I braced myself. Quick and easy, I thought. I’ll hit 10 of them and then wipe my hands of this relationship.

A couple things.

First, you do not understand the horror of each THWACK, slapping your tiny world atlas against the creature crawling on the wall—seeing the juice on the book afterwards—sweeping the dead body out the door. (Note: the atlas was chosen for its heavy weight and plastic-coated cover—easy to clean afterwards.)

Second, I seriously underestimated the number of cockroaches living in my house.

My friend Andrew and I once hunted cockroaches. What it entailed was this: I would grab the cockroach in my hands and then run for the nearest exit. He would quickly unbolt and open the door while I flung the thing outside. Again, it was a way of pretending I was dealing with the problem.

Actually killing them—that kind of hunt—is so much worse. You wait for the flutter of their crunchy wings. You grab the atlas. You run for the wall, where you see their dark body against the fake blue sky you once painted. You smack the thing then watch the body fall. You sweep it out of the house. And then repeat more times than you can believe. Flutter grab run THWACK slide sweep. Flutter grab run THWACK slide sweep. Flutter grab run THWACK slide sweep. It never ends. You stop counting after 10. You are well aware when you pass 20. After 30 you’re sick of opening the door and decide you’ll sweep them all out in the morning. After another 10 thoroughly thwacked, you sweep them out after all. It’s the last thing you want to step on should you wake up in the middle of the night. And by this point, it’s more a question of how many TIMES you’ll wake up—thinking a cockroach is crawling into any number of orifices.

The worst moment (if you can actually choose one) is when you’re almost certain a cockroach just crawled out of the location where its dead body fell.

Oh no, you think. They come back.

And let’s be honest—the only thing worse than cockroach spirits haunting you would be cockroach spirits haunting you because you KILLED them.

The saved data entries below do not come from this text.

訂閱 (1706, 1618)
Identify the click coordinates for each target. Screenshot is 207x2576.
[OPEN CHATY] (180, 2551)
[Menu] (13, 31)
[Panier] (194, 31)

I start to crack. I hear the fluttering everywhere. The thwack makes me jump. I am disgusted by the cockroach juice everywhere. I have to grind the atlas a little to make sure they’re really dead. Grasshoppers are jumping on my face. Seriously, I have bug issues. And while I am reassured when I see more baby cockroaches—yes, I’m doing the right thing, the executions must take place before it’s too late—I am equally appalled by the idea that this evening will repeat itself once these babies are of age. And I have NO idea when that when that will be. I know nothing about cockroaches that I can’t learn by observing in my shower.

I believe the horror is over for the moment. There are cockroach bodies in hard to reach locations, a couple stuck to the wall with own body goo, and I don’t even want to know how many just outside my door where I swept them in a hurry. Every time I think I’ve killed the last of them, another 2 or 3 flutter in the corner and I grab that trusty atlas.

I will call it a night and deal with everything—the bodies, the goo, the crippling sense of guilt—in the morning. Goodness knows I won’t be getting any sleep tonight. I’ll be dreaming of cockroaches.

1 comment:

magi-chan said...

ohhh.. thats seriously an issue! Yesterday I found two cockroaches in my bedroom too. I killed one of them, the second ran somewhere away. I got now lavender and eucalyptus oils in the corners and so on, that's supposed to help. I barely had any sleep tonight, I thought always that it'll crawl into my bed, well that was freaky. I relaxed only at the dawn, since they don't like light.. Hope to never see them again in my room!